We Switched to Typesense

When we first built 3DSEARCH, we relied on MariaDB FULLTEXT indexes to power our search. With hundreds of thousands of models, it worked — until it didn't. CPU usage hit 380%, response times climbed above 500ms, and the experience suffered. That's when we moved to Meilisearch, which served us well for over a year. But as our index grew past 4.8 million models, we started hitting limitations. Today, we're excited to announce that 3DSEARCH now runs on Typesense.

Why We Left Meilisearch

Meilisearch was a great starting point. It brought response times down from 200–500ms to under 20ms and gave us typo tolerance, stop words, and synonym support out of the box. But as we scaled, a few issues became harder to ignore:

Memory consumption: Our Meilisearch instance was consuming up to 12GB of RAM for 4.8M documents. On a dedicated server with 32GB total, that left little room for our scrapers, database, and other services. We even had to increase swap from 0 to 8GB at one point — and it filled up completely.

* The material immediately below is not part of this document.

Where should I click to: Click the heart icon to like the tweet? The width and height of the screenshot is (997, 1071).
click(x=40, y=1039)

Indexing speed: Re-indexing the full dataset or syncing large batches of updates was slow. Our sync cron jobs had to be carefully managed with flock to avoid overlap, and full re-indexes could take hours.

Limited filtering and sorting flexibility: We had to implement workarounds like restricting attributesToSearchOn to name-only when a sort was active to prevent tag-spam from polluting results. Combining search queries with multi-field sorting was often unintuitive.

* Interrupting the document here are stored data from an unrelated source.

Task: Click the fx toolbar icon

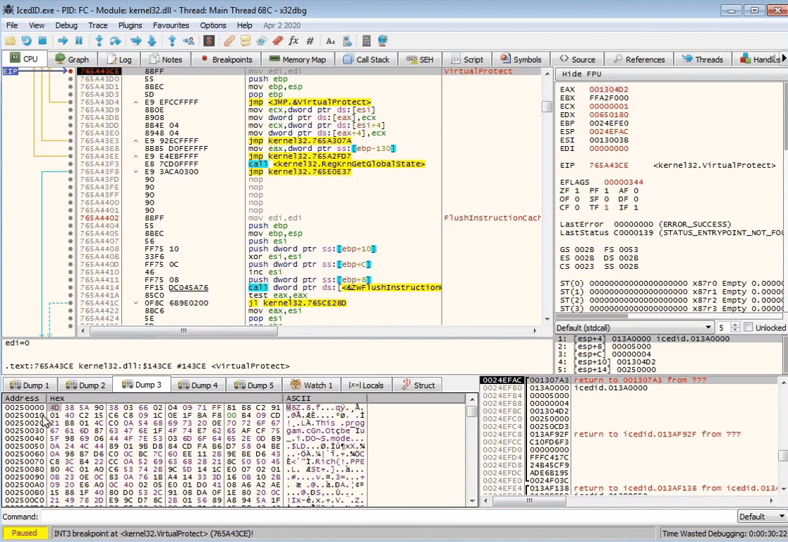Action: coord(295,40)
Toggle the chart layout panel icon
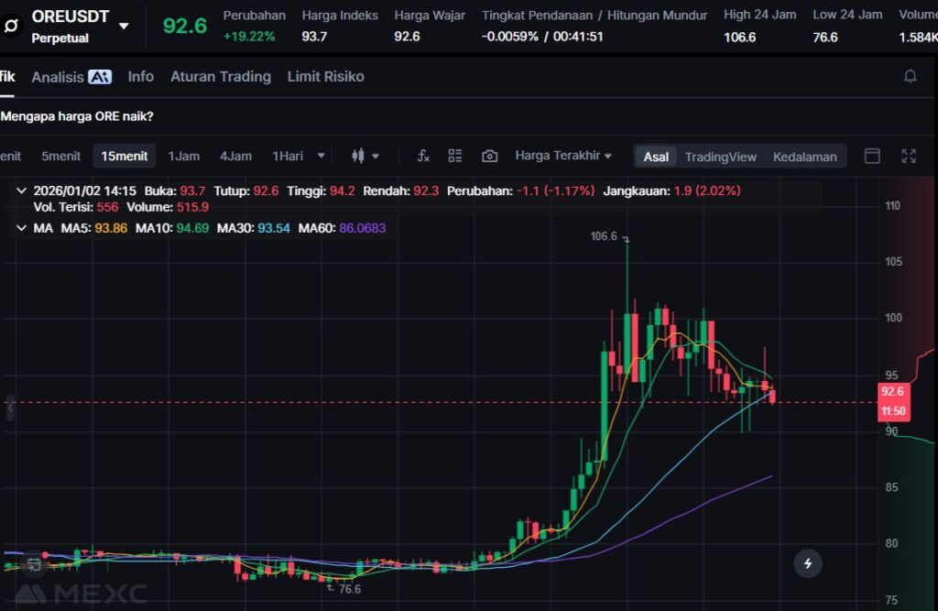The height and width of the screenshot is (611, 938). [872, 156]
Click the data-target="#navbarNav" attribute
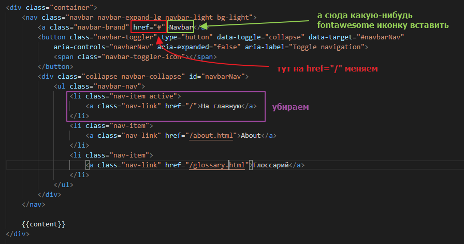The height and width of the screenshot is (244, 464). [356, 37]
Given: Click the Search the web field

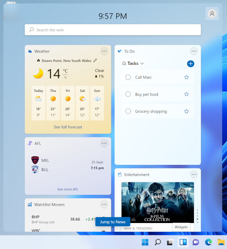Looking at the screenshot, I should click(113, 30).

No built-in analytics: Understanding what users searched for and which queries returned poor results required building a completely separate tracking system.

Why Typesense

Typesense is an open-source search engine built in C++ with a focus on performance and developer experience. After evaluating several alternatives — including Elasticsearch, OpenSearch, and Zinc — we chose Typesense for several reasons:

Lower memory footprint: Typesense uses significantly less RAM for the same dataset. Our 4.8M model index now runs comfortably without pushing our server to its limits.

Faster response times: Average search latency dropped from ~20ms to around 5–8ms. For a search engine that processes thousands of queries daily, every millisecond matters.

Better relevance tuning: Typesense gives us more fine-grained control over ranking, including field-level weighting, pinning, and custom scoring functions. This means searches for "benchy" now consistently return the classic 3DBenchy calibration model at the top — not random models that happen to include "benchy" in their tags.

Built-in geo search and faceting: While we don't use geo search today, the faceted filtering support has already improved our category and source filtering, making it snappier and more reliable.

Scoped API keys: Typesense natively supports scoped, rate-limited API keys — useful for securing our various endpoints (main site, app API, autocomplete) without a proxy layer.

The Migration

Migrating 4.8 million documents from Meilisearch to Typesense was a multi-step process:

1. Schema definition: Unlike Meilisearch's schema-less approach, Typesense requires a defined collection schema. We mapped our existing fields — name, designer, source, category, tags, likes, downloads, makes, published date — to typed fields with appropriate indexing options.

2. Batch import: We wrote a PHP sync script that reads from our MariaDB database and pushes documents to Typesense in batches of 1,000. The full initial import of 4.8M models completed in under 40 minutes.

3. Search wrapper update: Our meilisearch_search.php was replaced with a new typesense_search.php that translates our existing query parameters (sort, source filter, category filter) into Typesense's search API format.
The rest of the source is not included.